1
votes

I want to create an event time clock for my events in Apache flink. I am doing it in following way

public class TimeStampAssigner implements AssignerWithPeriodicWatermarks<Tuple2<String, String>> {


    private final long maxOutOfOrderness = 0; // 3.5 

    private long currentMaxTimestamp;

    @Override
    public long extractTimestamp(Tuple2<String, String> element, long previousElementTimestamp) {

        currentMaxTimestamp = new  Date().getTime();

        return currentMaxTimestamp;
    }



    @Override
    public Watermark getCurrentWatermark() {

        return new Watermark(currentMaxTimestamp - maxOutOfOrderness);


    }

}

Please check the above code and tell if I am doing it correctly. After the event time and watermark assignment i want to process the stream in process function in which i will be collecting the stream data for 10 minutes for different keys.

2

2 Answers

1
votes

No, this is not an appropriate implementation. An event time timestamp should be deterministic (i.e., reproducible), and it should be based on data in the event stream. If instead you are going to use Date().getTime, then you are more or less using processing time.

Typically when doing event time processing your events will have a timestamp field, and the timestamp extractor will return the value of this field.

The implementation you've shown will lose most of the benefits that come from working with event time, such as the ability to reprocess historic data in order to reproduce historic results.

0
votes

Your implementation is implementing ingestion time to the Flink system and not the event time. If you consume from Kafka, for example, previousElementTimestamp should normally point to the time where the event has been produced to the Kafka (if nothing else is said by the Kafka producer), which would make your streaming processing reproducible.

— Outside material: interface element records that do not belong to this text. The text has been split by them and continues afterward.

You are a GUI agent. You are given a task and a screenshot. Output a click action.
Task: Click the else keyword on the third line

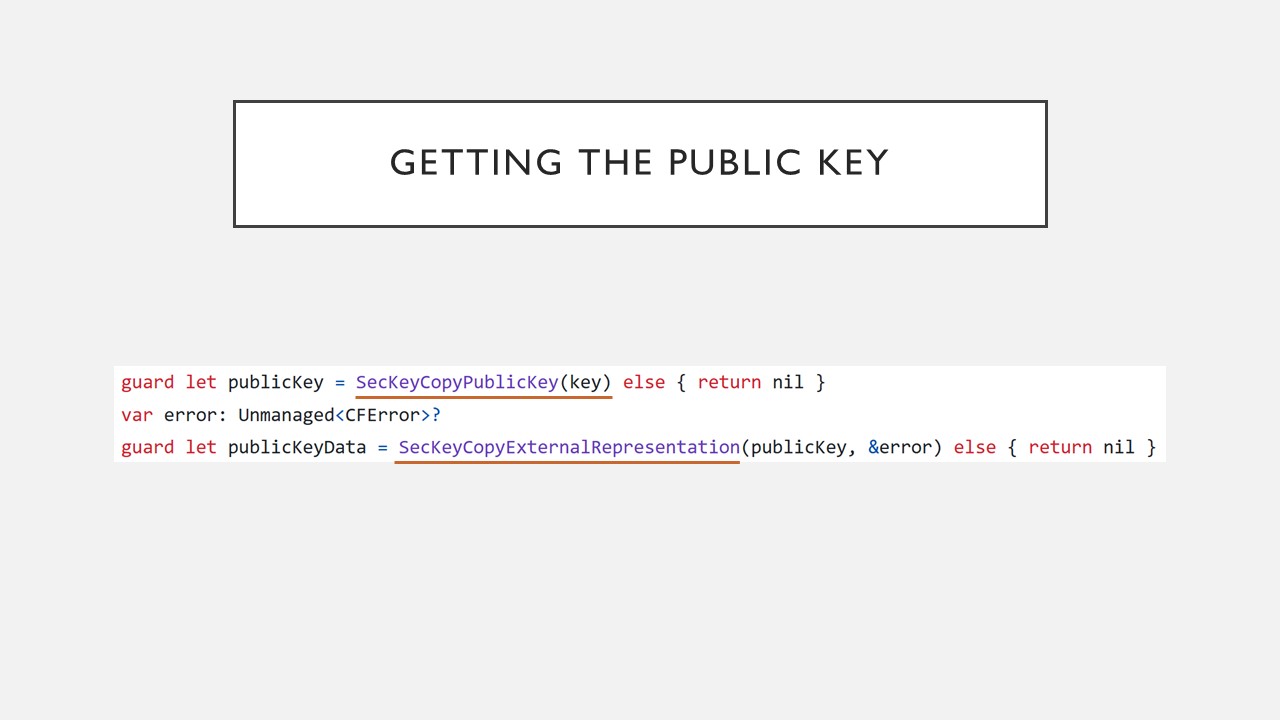(975, 447)
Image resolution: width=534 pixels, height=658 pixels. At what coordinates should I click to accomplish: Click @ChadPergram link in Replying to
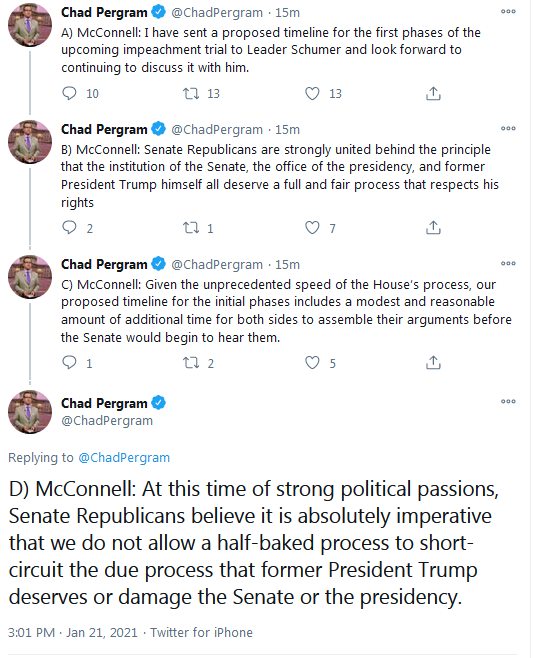[124, 457]
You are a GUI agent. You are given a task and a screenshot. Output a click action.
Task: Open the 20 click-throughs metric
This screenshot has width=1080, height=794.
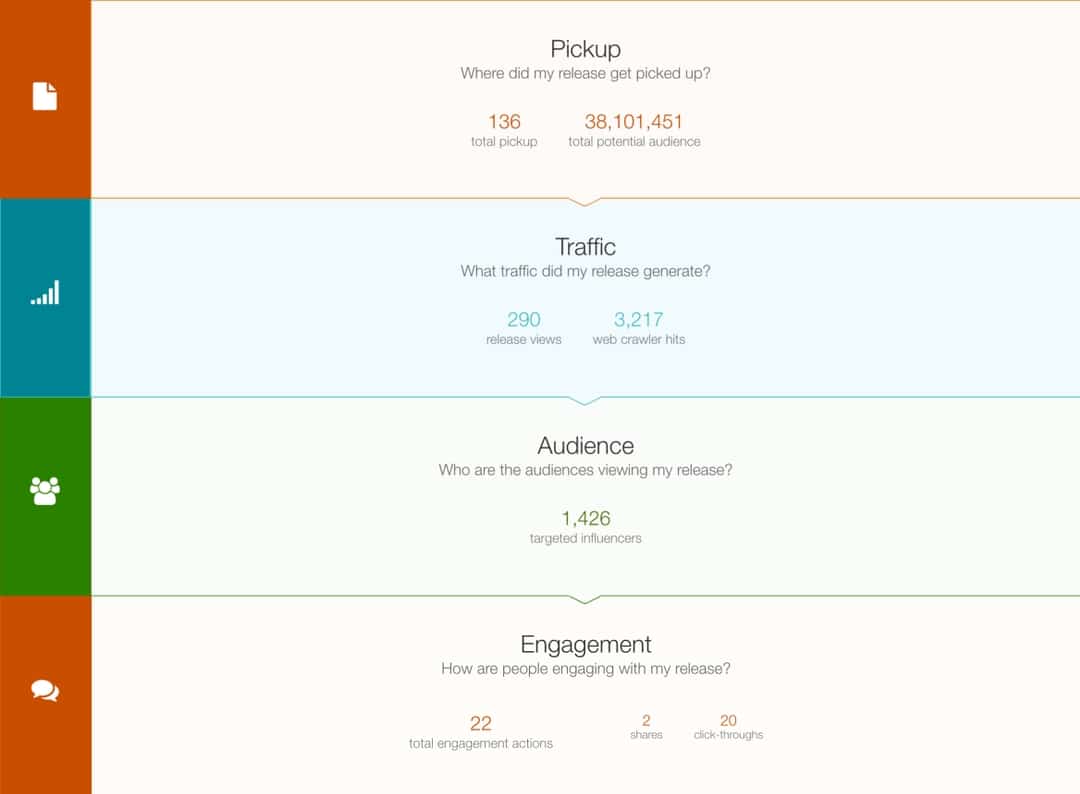[x=728, y=720]
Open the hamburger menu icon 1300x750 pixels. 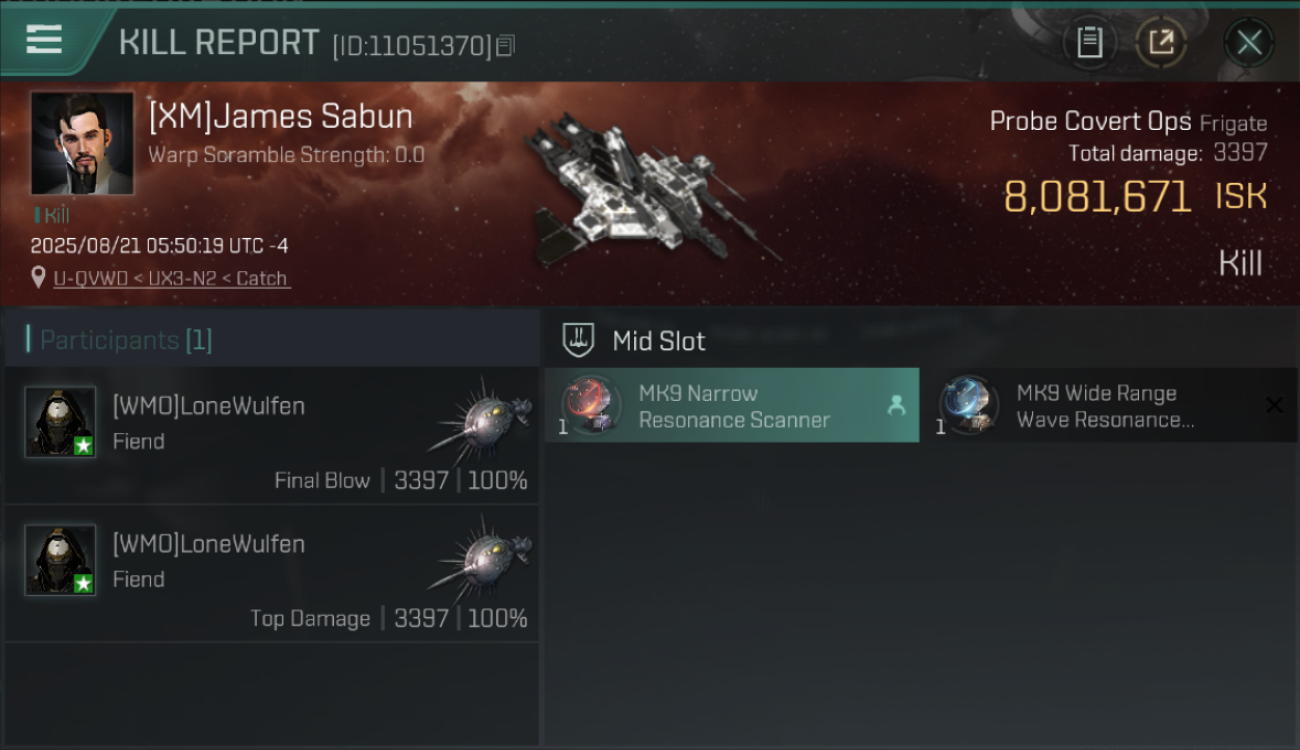[x=44, y=40]
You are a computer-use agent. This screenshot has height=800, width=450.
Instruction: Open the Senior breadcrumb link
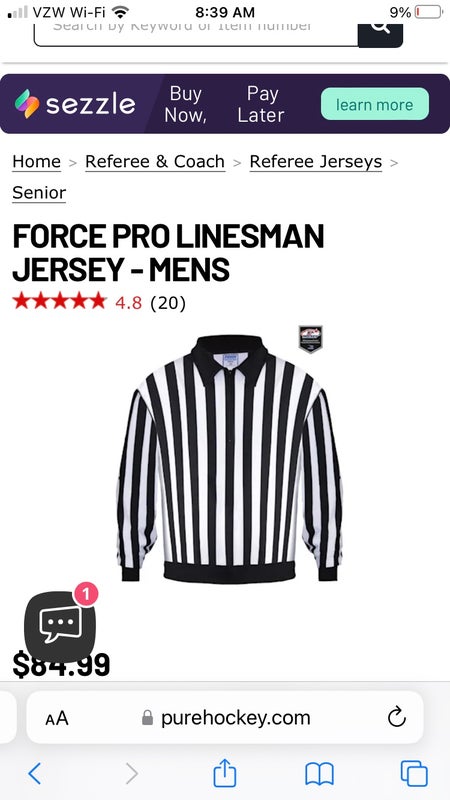click(39, 193)

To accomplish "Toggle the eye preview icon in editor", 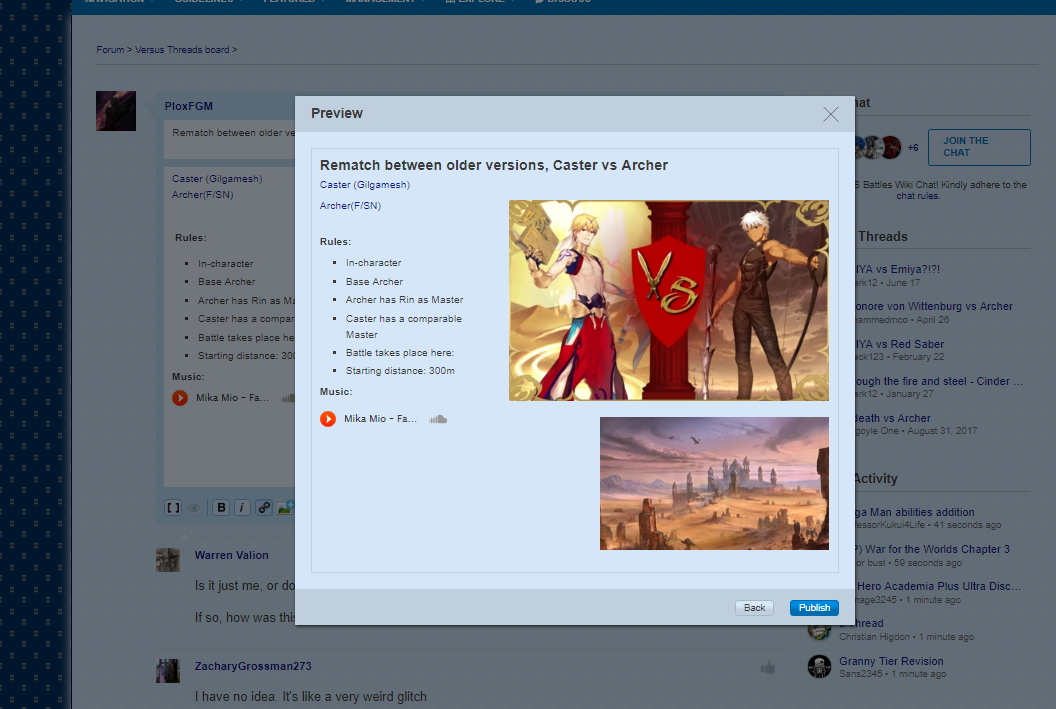I will (194, 508).
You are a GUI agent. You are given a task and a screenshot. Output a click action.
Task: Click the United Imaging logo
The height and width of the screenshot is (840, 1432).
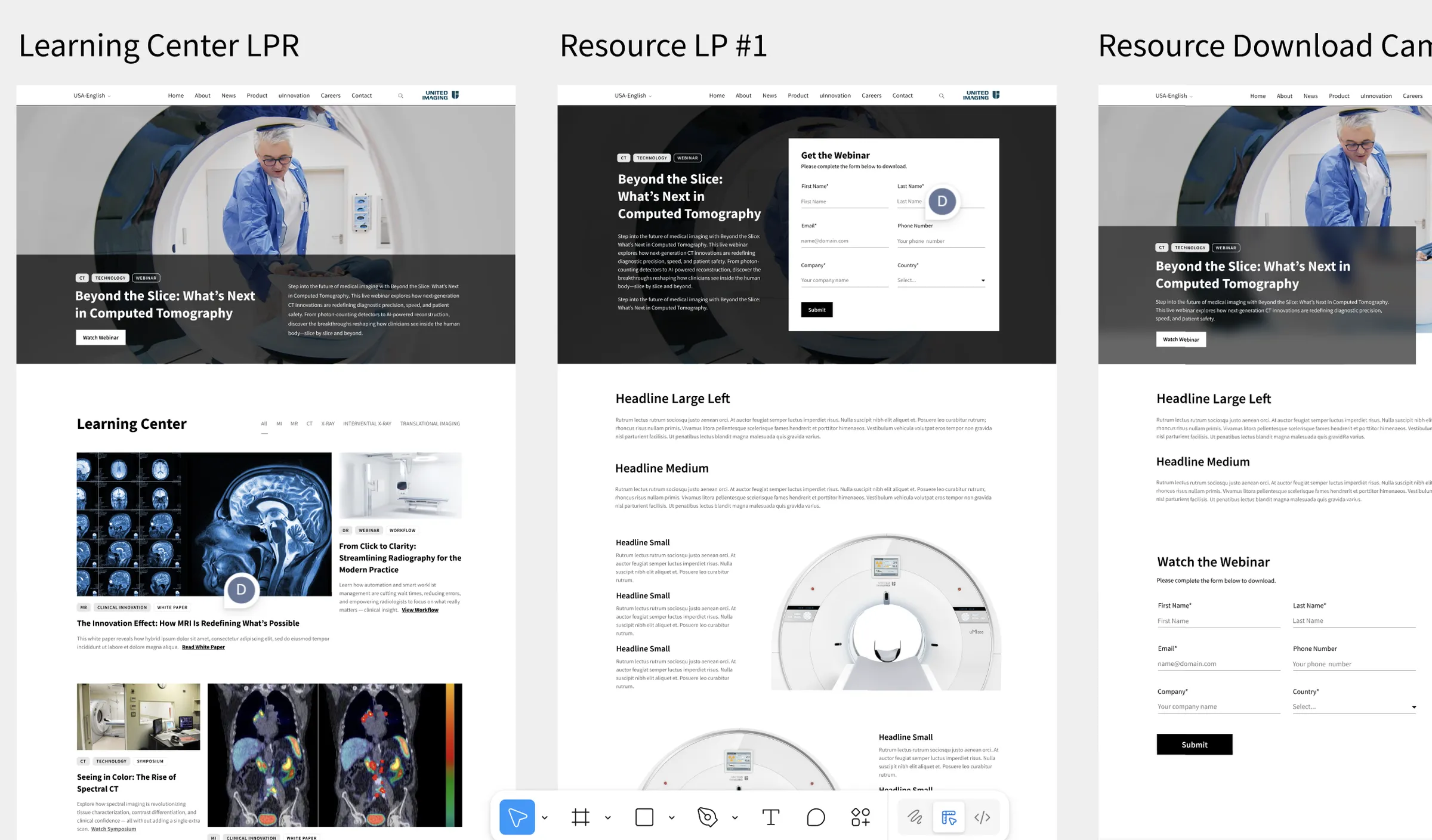(x=439, y=94)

If you want to implement event time processing in Flink you should rather use some timestamps associated with your element. Which could be or inside the element itself (which makes sense for time-series) or stored in the Kafka and available under the previousElementTimestamp.

About maxOutOfOrderness you also probably want to consider Flink's side output feature which makes possible to get the late elements after the window creation and update your Flink job's output.

If you consume from Kafka and want just simple with some data loss event time processing implementation go with AscendingTimestampExtractor. There are some potential problems with a AscendingTimestampExtractor which can appear in case your data are not ordered within the partition or you apply this extractor after the operator and not directly after the KafkaSource. For the robust industrial use-case you should rather implement Watermark Ingestion into the persistent log storage as mentioned in the Google DataFlow model.